- Data records
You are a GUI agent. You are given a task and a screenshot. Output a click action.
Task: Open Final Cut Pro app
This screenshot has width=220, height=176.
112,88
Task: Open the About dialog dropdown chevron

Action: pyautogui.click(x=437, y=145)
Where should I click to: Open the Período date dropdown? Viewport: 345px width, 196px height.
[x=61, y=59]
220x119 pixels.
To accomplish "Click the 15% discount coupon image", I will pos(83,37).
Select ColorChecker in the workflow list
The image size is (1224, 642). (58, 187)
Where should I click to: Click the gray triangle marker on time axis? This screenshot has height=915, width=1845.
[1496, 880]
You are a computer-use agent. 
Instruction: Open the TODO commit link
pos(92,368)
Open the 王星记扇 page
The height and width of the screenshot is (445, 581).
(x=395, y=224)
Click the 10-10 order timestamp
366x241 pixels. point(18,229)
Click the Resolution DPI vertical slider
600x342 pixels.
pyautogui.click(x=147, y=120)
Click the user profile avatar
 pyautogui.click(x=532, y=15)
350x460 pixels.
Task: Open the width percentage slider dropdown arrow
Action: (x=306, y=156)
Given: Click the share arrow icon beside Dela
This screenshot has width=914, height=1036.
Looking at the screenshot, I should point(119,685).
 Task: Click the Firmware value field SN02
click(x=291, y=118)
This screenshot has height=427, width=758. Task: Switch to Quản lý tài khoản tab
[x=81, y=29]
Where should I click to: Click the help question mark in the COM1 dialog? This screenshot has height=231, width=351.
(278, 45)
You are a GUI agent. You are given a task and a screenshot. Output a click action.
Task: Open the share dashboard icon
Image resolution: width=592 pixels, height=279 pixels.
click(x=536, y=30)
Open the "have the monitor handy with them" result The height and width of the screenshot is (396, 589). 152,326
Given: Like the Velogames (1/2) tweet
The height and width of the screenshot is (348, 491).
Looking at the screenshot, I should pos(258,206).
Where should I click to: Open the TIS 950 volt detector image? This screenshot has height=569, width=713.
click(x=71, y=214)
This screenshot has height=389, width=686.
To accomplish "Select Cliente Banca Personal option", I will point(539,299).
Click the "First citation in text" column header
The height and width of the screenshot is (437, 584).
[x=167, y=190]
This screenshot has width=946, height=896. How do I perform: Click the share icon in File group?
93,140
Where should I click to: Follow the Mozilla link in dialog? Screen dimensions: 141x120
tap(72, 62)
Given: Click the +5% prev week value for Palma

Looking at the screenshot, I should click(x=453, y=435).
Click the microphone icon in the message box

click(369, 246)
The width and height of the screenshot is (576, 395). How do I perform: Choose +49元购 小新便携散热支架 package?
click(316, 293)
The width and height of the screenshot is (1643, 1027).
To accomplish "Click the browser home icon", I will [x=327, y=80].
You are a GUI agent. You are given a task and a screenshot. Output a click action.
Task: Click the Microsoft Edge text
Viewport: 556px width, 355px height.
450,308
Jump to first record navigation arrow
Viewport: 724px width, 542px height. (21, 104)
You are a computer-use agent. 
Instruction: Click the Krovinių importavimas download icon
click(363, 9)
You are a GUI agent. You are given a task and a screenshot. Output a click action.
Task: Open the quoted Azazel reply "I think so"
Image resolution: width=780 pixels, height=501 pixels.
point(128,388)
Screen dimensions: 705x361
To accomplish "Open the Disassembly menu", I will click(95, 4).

- What to work on
Nothing may be left out: return each entry exactly as it reads.

- Task output
You are a GUI agent. You are given a task and a screenshot. Output a click action.
Task: Open Final Cut Pro app
This screenshot has width=220, height=176.
112,88
Task: Open the About dialog dropdown chevron

Action: pyautogui.click(x=437, y=145)
Where should I click to: Open the Período date dropdown? Viewport: 345px width, 196px height.
[x=61, y=59]
220x119 pixels.
To accomplish "Click the 15% discount coupon image", I will pos(83,37).
Select ColorChecker in the workflow list
The image size is (1224, 642). (58, 187)
Where should I click to: Click the gray triangle marker on time axis? This screenshot has height=915, width=1845.
[1496, 880]
You are a computer-use agent. 
Instruction: Open the TODO commit link
pos(92,368)
Open the 王星记扇 page
The height and width of the screenshot is (445, 581).
(x=395, y=224)
Click the 10-10 order timestamp
366x241 pixels. point(18,229)
Click the Resolution DPI vertical slider
600x342 pixels.
pyautogui.click(x=147, y=120)
Click the user profile avatar
 pyautogui.click(x=532, y=15)
350x460 pixels.
Task: Open the width percentage slider dropdown arrow
Action: (x=306, y=156)
Given: Click the share arrow icon beside Dela
This screenshot has width=914, height=1036.
Looking at the screenshot, I should point(119,685).
 Task: Click the Firmware value field SN02
click(x=291, y=118)
This screenshot has height=427, width=758. Task: Switch to Quản lý tài khoản tab
[x=81, y=29]
Where should I click to: Click the help question mark in the COM1 dialog? This screenshot has height=231, width=351.
(278, 45)
You are a GUI agent. You are given a task and a screenshot. Output a click action.
Task: Open the share dashboard icon
Image resolution: width=592 pixels, height=279 pixels.
click(x=536, y=30)
Open the "have the monitor handy with them" result The height and width of the screenshot is (396, 589). 152,326
Given: Like the Velogames (1/2) tweet
The height and width of the screenshot is (348, 491).
Looking at the screenshot, I should pos(258,206).
Where should I click to: Open the TIS 950 volt detector image? This screenshot has height=569, width=713.
click(x=71, y=214)
This screenshot has height=389, width=686.
To accomplish "Select Cliente Banca Personal option", I will point(539,299).
Click the "First citation in text" column header
The height and width of the screenshot is (437, 584).
[x=167, y=190]
This screenshot has width=946, height=896. How do I perform: Click the share icon in File group?
93,140
Where should I click to: Follow the Mozilla link in dialog? Screen dimensions: 141x120
tap(72, 62)
Given: Click the +5% prev week value for Palma

Looking at the screenshot, I should click(x=453, y=435).
Click the microphone icon in the message box

click(369, 246)
The width and height of the screenshot is (576, 395). How do I perform: Choose +49元购 小新便携散热支架 package?
click(316, 293)
The width and height of the screenshot is (1643, 1027).
To accomplish "Click the browser home icon", I will [x=327, y=80].
You are a GUI agent. You are given a task and a screenshot. Output a click action.
Task: Click the Microsoft Edge text
Viewport: 556px width, 355px height.
450,308
Jump to first record navigation arrow
Viewport: 724px width, 542px height. (21, 104)
You are a computer-use agent. 
Instruction: Click the Krovinių importavimas download icon
click(363, 9)
You are a GUI agent. You are given a task and a screenshot. Output a click action.
Task: Open the quoted Azazel reply "I think so"
Image resolution: width=780 pixels, height=501 pixels.
point(128,388)
Screen dimensions: 705x361
To accomplish "Open the Disassembly menu", I will click(95, 4).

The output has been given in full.